**Source document**:
Whether calculating excess costs or environmental impact, you can reduce supply chain waste with a more efficient logistics strategy. These steps could include sourcing products from nearby vendors to reduce transportation costs and emissions. You might also find sustainable suppliers who limit the use of unnecessary packaging.
Industry-specific metrics
Businesses have different processes depending on their industry. Because of these differences, they need to rely on sector-specific metrics in addition to universal business KPIs.
For instance, vehicle maintenance costs and efficiency metrics like delivery time are essential if you operate a logistics company. These can show current operating costs and performance. Also, they allow you to assess efforts to lower costs and optimize processes.
Here are three examples of essential industry-specific KPIs.
Vehicle maintenance costs
Any company that operates a fleet will need to consider vehicle maintenance. Vehicle maintenance costs include all expenses related to scheduled tune-ups and unplanned repairs. You can add the total upkeep costs for all vehicles in a fleet. Another option is to divide the total cost over a given period by the number of vehicles in the fleet. This gives you the average cost per vehicle.
You can also build on these insights by comparing costs based on the age or type of vehicle. These stats offer additional guidance, such as deciding whether it’s more cost-effective to repair or replace older vehicles in your fleet.
Your fleet managers can take steps to reduce vehicle maintenance costs with preventative maintenance strategies. These scheduled repairs and parts replacements aim to reduce breakdowns. These unplanned repairs are usually more expensive and disrupt operations, hurting revenue.
Inventory turnover
Inventory turnover counts the number of times inventory gets sold or sent over a given timeframe. Higher turnover figures mean a company is selling or moving inventory efficiently.
For a transportation company, it means inventory isn’t sitting on loading docks or warehouses. Instead, it is moving through the supply chain. Since logistics operations earn revenue based on loads delivered, higher inventory turnover means greater revenue.
Inventory turnover is also a leading indicator to measure the success of process changes. Your trucking company can add route optimization software to see if the change leads to higher inventory turnover.

**Required actions**:
1/ Edit the logistics KPI text: reproduce the portion between "For a transportation" and "higher inventory turnover.", inclusive, replacing "revenue" with "income".
2/ In the logistics KPI text, shorten the paragraph that opens with "Any company that operates a fleet" and keep its main facts.
3/ Pick up the logistics KPI text after its last sentence and write what comes next.

**Dataset extract**:
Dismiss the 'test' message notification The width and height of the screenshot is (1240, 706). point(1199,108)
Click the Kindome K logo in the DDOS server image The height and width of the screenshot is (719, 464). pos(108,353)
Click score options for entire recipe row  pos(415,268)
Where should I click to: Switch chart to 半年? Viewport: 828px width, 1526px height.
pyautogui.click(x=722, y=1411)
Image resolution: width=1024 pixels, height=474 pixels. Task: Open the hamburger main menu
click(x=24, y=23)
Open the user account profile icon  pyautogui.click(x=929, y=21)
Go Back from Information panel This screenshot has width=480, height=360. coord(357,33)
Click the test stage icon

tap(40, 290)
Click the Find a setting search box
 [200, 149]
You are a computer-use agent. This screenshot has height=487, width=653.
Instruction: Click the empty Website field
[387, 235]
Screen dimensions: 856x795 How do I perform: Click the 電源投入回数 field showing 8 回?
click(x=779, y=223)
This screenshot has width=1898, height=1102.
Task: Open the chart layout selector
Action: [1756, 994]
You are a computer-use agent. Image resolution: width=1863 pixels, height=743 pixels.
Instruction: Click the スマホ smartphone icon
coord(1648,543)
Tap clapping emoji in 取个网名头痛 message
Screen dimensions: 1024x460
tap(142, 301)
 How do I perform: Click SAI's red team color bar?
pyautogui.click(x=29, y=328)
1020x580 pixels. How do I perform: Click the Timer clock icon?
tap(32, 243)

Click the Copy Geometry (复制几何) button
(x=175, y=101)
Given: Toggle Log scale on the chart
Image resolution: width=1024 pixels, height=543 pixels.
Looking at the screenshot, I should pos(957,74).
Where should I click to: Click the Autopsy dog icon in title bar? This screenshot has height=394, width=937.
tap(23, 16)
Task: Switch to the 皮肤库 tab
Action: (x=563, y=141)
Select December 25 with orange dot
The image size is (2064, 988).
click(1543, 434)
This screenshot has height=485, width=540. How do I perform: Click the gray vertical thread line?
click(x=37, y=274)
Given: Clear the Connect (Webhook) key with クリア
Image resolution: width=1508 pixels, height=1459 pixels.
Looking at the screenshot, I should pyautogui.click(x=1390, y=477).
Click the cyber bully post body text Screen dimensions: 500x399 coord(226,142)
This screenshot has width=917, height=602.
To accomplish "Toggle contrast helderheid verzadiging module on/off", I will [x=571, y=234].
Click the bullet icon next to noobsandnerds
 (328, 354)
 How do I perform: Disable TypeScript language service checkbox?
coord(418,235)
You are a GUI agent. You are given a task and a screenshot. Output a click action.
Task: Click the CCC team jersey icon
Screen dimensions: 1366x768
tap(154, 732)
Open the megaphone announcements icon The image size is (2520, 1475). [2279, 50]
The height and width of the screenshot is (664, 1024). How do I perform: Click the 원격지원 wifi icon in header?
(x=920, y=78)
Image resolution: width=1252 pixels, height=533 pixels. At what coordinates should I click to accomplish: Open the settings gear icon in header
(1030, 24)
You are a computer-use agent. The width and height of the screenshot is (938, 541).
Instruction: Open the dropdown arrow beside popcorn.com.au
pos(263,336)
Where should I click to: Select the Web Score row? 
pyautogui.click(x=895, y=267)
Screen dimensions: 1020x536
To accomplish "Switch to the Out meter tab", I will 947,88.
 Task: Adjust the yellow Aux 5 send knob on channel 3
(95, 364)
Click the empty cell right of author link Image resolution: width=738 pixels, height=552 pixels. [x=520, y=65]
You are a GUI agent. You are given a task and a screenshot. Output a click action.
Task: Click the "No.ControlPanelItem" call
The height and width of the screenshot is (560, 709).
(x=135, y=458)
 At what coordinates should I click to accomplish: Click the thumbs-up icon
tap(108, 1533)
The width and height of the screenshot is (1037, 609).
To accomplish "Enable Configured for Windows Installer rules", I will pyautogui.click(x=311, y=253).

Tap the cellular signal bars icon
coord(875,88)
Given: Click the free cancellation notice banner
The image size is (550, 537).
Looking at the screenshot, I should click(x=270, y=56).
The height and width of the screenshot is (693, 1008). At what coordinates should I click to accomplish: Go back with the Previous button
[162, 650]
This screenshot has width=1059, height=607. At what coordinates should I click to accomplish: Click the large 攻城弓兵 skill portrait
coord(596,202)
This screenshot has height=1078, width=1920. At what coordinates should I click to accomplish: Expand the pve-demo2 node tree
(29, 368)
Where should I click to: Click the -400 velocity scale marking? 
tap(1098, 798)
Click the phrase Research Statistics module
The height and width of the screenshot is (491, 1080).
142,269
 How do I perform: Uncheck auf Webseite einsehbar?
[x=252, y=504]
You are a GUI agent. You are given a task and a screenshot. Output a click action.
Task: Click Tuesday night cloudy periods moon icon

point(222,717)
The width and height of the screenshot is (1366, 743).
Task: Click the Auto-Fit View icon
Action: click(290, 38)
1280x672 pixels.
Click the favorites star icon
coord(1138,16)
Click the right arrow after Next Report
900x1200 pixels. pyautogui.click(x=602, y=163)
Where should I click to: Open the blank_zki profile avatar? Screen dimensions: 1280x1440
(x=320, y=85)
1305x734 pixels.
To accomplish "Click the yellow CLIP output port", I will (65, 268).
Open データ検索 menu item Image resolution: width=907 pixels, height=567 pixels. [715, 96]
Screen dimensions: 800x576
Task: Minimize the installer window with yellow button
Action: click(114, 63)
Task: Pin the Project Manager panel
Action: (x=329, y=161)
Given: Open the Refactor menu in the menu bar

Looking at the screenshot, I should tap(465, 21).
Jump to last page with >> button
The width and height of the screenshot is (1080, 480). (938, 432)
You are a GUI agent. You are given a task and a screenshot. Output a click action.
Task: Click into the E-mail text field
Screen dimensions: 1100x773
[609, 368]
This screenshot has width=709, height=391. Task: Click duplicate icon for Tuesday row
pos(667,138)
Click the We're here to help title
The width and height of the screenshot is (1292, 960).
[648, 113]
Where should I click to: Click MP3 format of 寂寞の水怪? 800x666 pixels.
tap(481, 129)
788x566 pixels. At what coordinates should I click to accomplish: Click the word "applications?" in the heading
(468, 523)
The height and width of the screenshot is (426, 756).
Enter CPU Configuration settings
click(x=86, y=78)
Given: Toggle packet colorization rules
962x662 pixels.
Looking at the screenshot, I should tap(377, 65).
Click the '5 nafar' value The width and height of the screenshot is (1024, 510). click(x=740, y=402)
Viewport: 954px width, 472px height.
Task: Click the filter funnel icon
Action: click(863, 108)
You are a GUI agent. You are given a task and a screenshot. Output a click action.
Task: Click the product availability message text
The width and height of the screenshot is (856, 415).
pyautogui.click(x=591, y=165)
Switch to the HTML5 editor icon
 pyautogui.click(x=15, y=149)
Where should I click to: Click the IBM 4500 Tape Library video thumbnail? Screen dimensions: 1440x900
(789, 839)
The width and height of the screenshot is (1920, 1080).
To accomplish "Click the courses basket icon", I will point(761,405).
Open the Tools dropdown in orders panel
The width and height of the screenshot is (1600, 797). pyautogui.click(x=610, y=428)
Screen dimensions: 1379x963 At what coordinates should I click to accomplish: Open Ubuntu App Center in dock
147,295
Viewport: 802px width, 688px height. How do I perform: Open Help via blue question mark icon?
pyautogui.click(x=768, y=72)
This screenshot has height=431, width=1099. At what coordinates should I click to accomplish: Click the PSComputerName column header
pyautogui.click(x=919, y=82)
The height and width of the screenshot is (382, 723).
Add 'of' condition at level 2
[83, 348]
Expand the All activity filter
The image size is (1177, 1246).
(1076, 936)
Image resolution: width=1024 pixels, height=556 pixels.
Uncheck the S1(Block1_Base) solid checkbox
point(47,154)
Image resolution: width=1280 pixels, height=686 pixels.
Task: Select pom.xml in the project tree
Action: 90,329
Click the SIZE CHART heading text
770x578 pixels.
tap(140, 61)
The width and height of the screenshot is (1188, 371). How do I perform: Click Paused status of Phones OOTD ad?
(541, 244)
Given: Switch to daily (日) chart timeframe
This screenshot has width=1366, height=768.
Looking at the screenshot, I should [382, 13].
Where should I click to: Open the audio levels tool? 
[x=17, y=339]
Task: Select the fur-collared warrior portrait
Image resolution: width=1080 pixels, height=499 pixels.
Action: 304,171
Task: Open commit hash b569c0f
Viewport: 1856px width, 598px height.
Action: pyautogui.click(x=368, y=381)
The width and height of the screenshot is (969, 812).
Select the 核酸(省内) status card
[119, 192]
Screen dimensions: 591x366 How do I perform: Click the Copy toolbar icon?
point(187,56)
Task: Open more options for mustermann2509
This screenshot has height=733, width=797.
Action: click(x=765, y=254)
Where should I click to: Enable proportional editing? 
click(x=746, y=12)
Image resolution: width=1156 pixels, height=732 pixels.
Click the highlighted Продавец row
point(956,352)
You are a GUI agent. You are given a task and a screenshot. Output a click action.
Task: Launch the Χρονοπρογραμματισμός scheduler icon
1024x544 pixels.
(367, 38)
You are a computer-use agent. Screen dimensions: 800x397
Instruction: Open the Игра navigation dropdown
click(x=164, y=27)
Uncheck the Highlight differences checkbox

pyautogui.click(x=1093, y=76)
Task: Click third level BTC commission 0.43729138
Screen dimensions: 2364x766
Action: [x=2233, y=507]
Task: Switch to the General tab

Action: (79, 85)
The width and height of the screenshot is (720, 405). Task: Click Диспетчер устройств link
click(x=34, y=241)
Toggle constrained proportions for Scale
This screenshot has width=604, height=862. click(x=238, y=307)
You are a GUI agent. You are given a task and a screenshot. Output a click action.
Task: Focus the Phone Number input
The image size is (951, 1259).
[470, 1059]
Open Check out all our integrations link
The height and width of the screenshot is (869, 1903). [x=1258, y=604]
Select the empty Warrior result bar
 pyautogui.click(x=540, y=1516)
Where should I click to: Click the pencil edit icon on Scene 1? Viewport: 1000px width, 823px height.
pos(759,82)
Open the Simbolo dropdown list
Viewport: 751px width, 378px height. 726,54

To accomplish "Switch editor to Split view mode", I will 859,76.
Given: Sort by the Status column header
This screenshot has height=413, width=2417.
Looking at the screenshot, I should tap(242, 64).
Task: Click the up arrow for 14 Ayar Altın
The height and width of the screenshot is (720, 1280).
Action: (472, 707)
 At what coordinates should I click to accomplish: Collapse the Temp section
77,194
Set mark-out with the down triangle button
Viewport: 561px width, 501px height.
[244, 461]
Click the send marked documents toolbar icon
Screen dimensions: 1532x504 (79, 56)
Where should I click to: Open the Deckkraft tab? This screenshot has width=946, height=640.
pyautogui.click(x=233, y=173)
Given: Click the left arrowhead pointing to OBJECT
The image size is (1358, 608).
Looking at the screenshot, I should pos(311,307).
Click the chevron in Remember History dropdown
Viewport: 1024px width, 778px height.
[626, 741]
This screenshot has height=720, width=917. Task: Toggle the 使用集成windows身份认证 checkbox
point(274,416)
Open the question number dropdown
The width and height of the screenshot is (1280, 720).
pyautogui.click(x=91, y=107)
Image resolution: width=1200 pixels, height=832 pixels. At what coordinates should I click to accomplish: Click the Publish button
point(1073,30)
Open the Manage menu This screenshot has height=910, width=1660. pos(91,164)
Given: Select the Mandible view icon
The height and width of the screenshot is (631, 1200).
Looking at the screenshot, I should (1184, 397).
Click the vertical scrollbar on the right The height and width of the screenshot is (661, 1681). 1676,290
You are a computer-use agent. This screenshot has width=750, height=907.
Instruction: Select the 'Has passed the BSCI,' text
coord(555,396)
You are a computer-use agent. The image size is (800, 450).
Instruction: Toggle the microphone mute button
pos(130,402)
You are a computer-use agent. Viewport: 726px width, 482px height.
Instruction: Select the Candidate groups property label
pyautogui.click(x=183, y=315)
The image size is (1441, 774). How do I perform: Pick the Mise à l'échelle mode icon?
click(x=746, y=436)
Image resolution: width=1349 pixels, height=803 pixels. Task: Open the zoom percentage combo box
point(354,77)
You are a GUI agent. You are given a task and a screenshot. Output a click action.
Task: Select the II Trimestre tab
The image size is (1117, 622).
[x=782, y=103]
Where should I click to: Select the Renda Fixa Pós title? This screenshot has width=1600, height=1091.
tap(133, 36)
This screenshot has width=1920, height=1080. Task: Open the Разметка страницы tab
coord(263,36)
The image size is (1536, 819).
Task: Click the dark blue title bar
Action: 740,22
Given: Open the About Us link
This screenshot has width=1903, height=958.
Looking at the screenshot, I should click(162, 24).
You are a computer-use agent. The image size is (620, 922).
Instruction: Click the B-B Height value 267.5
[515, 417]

**Response list**:
1/
For a transportation company, it means inventory isn’t sitting on loading docks or warehouses. Instead, it is moving through the supply chain. Since logistics operations earn income based on loads delivered, higher inventory turnover means greater income.
Inventory turnover is also a leading indicator to measure the success of process changes. Your trucking company can add route optimization software to see if the change leads to higher inventory turnover.

2/ Fleet operators must track vehicle maintenance costs, which cover scheduled tune-ups and unplanned repairs. You can total the upkeep for every vehicle, or divide the total over a period by the fleet size to get the average cost per vehicle.

3/
Delivery time
Delivery time is another important metric for logistics operations. It measures the effectiveness of driver performance, route planning, and load optimization. Faster delivery times can increase customer satisfaction in industries like e-commerce delivery.
However, fast delivery times do not necessarily mean an efficient operation. Pursuing speed can reduce accuracy and increase pressure on employees. Your logistics company can decrease delivery times with the assistance of fleet management software. These tools can increase efficiency and provide drivers with support as they complete their routes. Electronic logging devices (ELDs) can provide additional data to support efficiency efforts and help drivers improve their performance.
Best practices for monitoring and improving metrics
The first step in using KPIs is to establish a system for collecting data. Complete and accurate data is essential for insights from business metrics. The ability to call up KPIs through an automated software system can lead to benefits like informed decision-making for managers. You can enjoy real-time insights into the effectiveness of new strategies and processes.
With fundamental KPIs, you can see where your business stands. These figures help you measure improvements related to previous performance and the activities of your competitors. You can make informed decisions using these KPIs and continuously assess strategies and processes to see if they yield the desired statistics.